Именно с этой точки зрения то, что писали о поведении животных знаменитые философы и даже натуралисты XVII–XVIII столетий (как до них – античные и средневековые авторы), никак нельзя признать научными знаниями. И дело даже не в том, сколько в этих сочинениях было фактов, а сколько – небылиц, но в том, что у их читателя не было ни малейшей возможности отделить одно от другого. Вполне достоверные и точные сведения излагались совершенно так же, как и россказни о лезущем на лозу ежике или зимующих на дне водоема ласточках[6]. Прославленные авторы трактатов никак не давали понять, что эта информация имеет разный статус – да, вероятно, и сами не замечали этого.
Почему же ученые эпохи Просвещения, следуя в своих работах по анатомии и систематике строгому научному канону, продолжали смешивать факты с небылицами там, где речь заходила о поведении? Конечно, не потому, что им недоставало принципиальности. К таким вольностям их подталкивал сам предмет исследования.

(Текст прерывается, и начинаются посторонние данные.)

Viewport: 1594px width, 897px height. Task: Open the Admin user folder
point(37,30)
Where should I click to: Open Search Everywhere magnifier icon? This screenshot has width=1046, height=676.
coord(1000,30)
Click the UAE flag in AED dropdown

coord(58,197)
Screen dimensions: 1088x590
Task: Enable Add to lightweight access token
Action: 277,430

Практически все успехи естествознания в XVII–XVIII веках были достигнуты в лабораториях. Методами, приведшими ученых к этим успехам, были эксперимент и специально организованное наблюдение. В тех областях знания, которые сегодня находятся в ведении биологии, преобладал именно второй метод, обычно включавший в себя препарирование, то есть довольно изощренную подготовку объекта к собственно исследованию. Предмет интереса ученого проходил глубокую обработку: его вскрывали, окрашивали, отделяли друг от друга его части и после этого изучали – опять-таки при помощи специальных инструментов. Арсенал и технические возможности этих инструментов постоянно расширялись, а вместе с ними рос и объем достоверных научных знаний.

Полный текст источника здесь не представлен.